The Catholic Mobilizing Network also has spoken out against Montgomery’s execution along with initially planned federal executions of Johnson and Higgs. It is holding virtual prayer vigils on the afternoon of each scheduled execution and is planning to still do so Jan. 12 for the final date that had been set for Montgomery’s execution. Participants can sign up online at https://catholicsmobilizing.org/virtual-vigils.

The group launched an online petition campaign asking President-elect Joe Biden to make it a priority to end federal executions once he is sworn into office, urging the incoming administration to “uphold the sacred dignity of every person” and make good on its promises to dismantle the federal death penalty system.

The petition names several possible avenues toward abolition the president-elect could pursue, including declaring an official moratorium on federal executions, commuting the death sentences of all those currently on federal death row and advocating to end the death penalty in law.

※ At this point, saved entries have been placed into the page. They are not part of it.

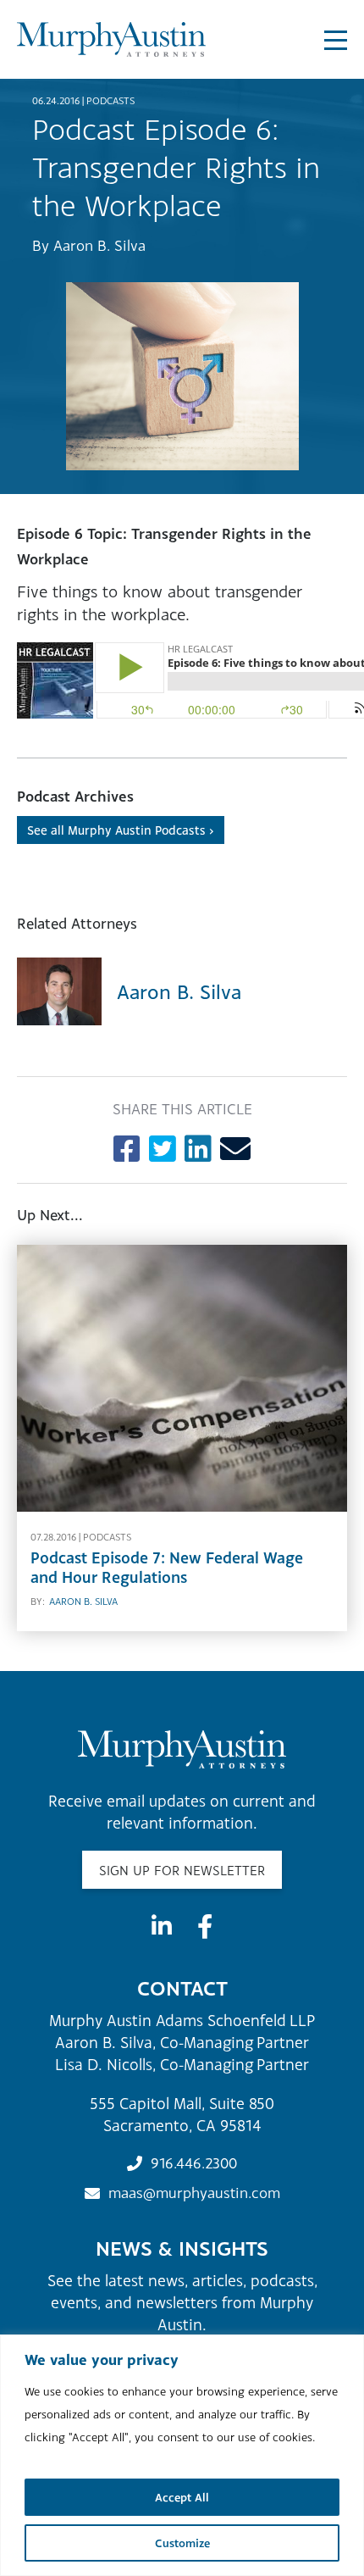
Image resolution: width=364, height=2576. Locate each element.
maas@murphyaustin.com (194, 2192)
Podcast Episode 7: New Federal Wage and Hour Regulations (166, 1567)
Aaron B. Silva (99, 245)
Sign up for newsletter (182, 1870)
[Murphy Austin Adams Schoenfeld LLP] (111, 39)
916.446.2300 (194, 2163)
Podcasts (110, 101)
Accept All (182, 2497)
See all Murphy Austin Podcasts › (120, 830)
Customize (182, 2543)
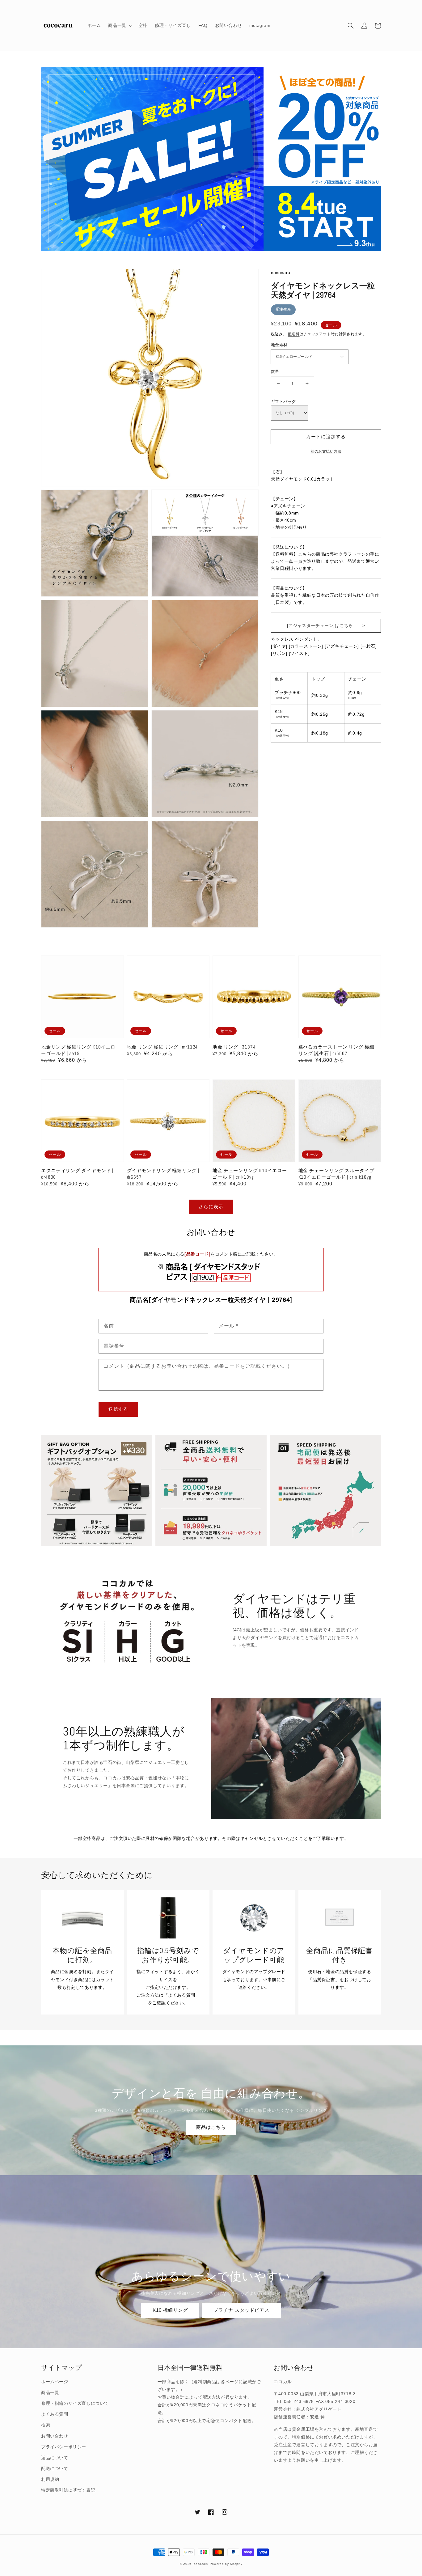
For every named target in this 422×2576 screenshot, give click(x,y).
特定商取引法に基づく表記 (68, 2490)
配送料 (294, 334)
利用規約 (50, 2479)
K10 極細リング (170, 2310)
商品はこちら (211, 2127)
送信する (118, 1409)
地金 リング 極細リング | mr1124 (162, 1047)
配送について (54, 2468)
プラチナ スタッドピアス (241, 2310)
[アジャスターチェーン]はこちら (320, 625)
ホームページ (54, 2381)
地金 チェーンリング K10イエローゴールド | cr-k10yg (250, 1173)
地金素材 (279, 344)
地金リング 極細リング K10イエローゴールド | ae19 (78, 1050)
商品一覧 (50, 2392)
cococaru (201, 2563)
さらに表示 (211, 1206)
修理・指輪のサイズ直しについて (75, 2403)
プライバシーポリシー (63, 2446)
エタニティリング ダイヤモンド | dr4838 (77, 1173)
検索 (45, 2424)
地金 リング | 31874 (234, 1047)
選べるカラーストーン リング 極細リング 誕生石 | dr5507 (336, 1050)
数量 (275, 371)
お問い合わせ (54, 2436)
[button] (350, 25)
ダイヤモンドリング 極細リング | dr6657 (163, 1173)
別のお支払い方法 (325, 451)
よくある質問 (54, 2414)
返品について (54, 2457)
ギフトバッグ (283, 401)
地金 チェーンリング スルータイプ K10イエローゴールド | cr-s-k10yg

The last suggestion was taken up in late afternoon Jan. 11 when Sen. Dick Durbin, D-Illinois, the incoming chair of the Senate Judiciary Committee, and Rep. Ayanna Pressley, D-Massachusetts, announced plans to introduce legislation seeking an end to the federal death penalty.

“There are three lives that hang in the balance this week alone,” Pressley said in an interview with NPR, hours before Montgomery’s stay was announced. “This is why we reintroduced this bill this week and are urging Congress to act immediately to pass it. State-sanctioned murder is not justice.”